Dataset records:
Segment Open

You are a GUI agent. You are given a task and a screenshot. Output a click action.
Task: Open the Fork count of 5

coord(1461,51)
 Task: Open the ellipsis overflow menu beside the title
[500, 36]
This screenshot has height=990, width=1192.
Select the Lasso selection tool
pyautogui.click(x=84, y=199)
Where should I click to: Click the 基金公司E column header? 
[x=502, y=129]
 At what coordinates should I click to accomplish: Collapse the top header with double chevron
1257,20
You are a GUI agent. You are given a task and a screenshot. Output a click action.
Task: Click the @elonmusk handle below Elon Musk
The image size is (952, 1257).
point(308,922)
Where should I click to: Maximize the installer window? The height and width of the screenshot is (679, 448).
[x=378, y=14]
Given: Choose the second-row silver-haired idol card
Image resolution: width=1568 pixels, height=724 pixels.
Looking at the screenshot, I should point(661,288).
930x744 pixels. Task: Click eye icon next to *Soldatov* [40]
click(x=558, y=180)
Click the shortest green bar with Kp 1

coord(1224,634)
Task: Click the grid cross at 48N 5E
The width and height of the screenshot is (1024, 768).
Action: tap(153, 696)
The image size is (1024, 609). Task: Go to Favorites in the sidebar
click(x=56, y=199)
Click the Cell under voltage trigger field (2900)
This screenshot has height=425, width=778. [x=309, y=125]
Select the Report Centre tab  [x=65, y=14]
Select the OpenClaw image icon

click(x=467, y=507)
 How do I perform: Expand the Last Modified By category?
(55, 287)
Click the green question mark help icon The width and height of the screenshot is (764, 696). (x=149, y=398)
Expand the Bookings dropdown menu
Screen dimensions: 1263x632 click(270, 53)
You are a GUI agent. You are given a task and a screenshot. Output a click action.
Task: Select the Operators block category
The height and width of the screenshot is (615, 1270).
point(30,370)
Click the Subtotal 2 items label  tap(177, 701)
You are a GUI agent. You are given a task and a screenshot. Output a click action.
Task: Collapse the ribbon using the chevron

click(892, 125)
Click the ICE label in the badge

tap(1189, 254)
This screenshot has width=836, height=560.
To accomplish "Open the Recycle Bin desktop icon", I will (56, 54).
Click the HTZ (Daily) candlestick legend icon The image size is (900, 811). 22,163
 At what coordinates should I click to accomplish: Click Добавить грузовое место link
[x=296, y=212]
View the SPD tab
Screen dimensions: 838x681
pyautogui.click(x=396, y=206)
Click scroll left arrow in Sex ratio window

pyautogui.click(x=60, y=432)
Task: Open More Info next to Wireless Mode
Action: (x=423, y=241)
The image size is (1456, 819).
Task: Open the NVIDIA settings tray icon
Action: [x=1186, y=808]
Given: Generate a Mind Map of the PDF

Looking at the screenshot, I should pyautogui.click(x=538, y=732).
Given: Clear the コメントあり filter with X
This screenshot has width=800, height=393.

Segment Closed

Task brief
Repeat the data. Keep every word the same.

Answer section
You are a GUI agent. You are given a task and a screenshot. Output a click action.
Task: Open the Fork count of 5

coord(1461,51)
 Task: Open the ellipsis overflow menu beside the title
[500, 36]
This screenshot has height=990, width=1192.
Select the Lasso selection tool
pyautogui.click(x=84, y=199)
Where should I click to: Click the 基金公司E column header? 
[x=502, y=129]
 At what coordinates should I click to accomplish: Collapse the top header with double chevron
1257,20
You are a GUI agent. You are given a task and a screenshot. Output a click action.
Task: Click the @elonmusk handle below Elon Musk
The image size is (952, 1257).
point(308,922)
Where should I click to: Maximize the installer window? The height and width of the screenshot is (679, 448).
[x=378, y=14]
Given: Choose the second-row silver-haired idol card
Image resolution: width=1568 pixels, height=724 pixels.
Looking at the screenshot, I should point(661,288).
930x744 pixels. Task: Click eye icon next to *Soldatov* [40]
click(x=558, y=180)
Click the shortest green bar with Kp 1

coord(1224,634)
Task: Click the grid cross at 48N 5E
The width and height of the screenshot is (1024, 768).
Action: tap(153, 696)
The image size is (1024, 609). Task: Go to Favorites in the sidebar
click(x=56, y=199)
Click the Cell under voltage trigger field (2900)
This screenshot has height=425, width=778. [x=309, y=125]
Select the Report Centre tab  [x=65, y=14]
Select the OpenClaw image icon

click(x=467, y=507)
 How do I perform: Expand the Last Modified By category?
(55, 287)
Click the green question mark help icon The width and height of the screenshot is (764, 696). (x=149, y=398)
Expand the Bookings dropdown menu
Screen dimensions: 1263x632 click(270, 53)
You are a GUI agent. You are given a task and a screenshot. Output a click action.
Task: Select the Operators block category
The height and width of the screenshot is (615, 1270).
point(30,370)
Click the Subtotal 2 items label  tap(177, 701)
You are a GUI agent. You are given a task and a screenshot. Output a click action.
Task: Collapse the ribbon using the chevron

click(892, 125)
Click the ICE label in the badge

tap(1189, 254)
This screenshot has width=836, height=560.
To accomplish "Open the Recycle Bin desktop icon", I will (56, 54).
Click the HTZ (Daily) candlestick legend icon The image size is (900, 811). 22,163
 At what coordinates should I click to accomplish: Click Добавить грузовое место link
[x=296, y=212]
View the SPD tab
Screen dimensions: 838x681
pyautogui.click(x=396, y=206)
Click scroll left arrow in Sex ratio window

pyautogui.click(x=60, y=432)
Task: Open More Info next to Wireless Mode
Action: (x=423, y=241)
The image size is (1456, 819).
Task: Open the NVIDIA settings tray icon
Action: [x=1186, y=808]
Given: Generate a Mind Map of the PDF

Looking at the screenshot, I should pyautogui.click(x=538, y=732).
Given: Clear the コメントあり filter with X
This screenshot has width=800, height=393.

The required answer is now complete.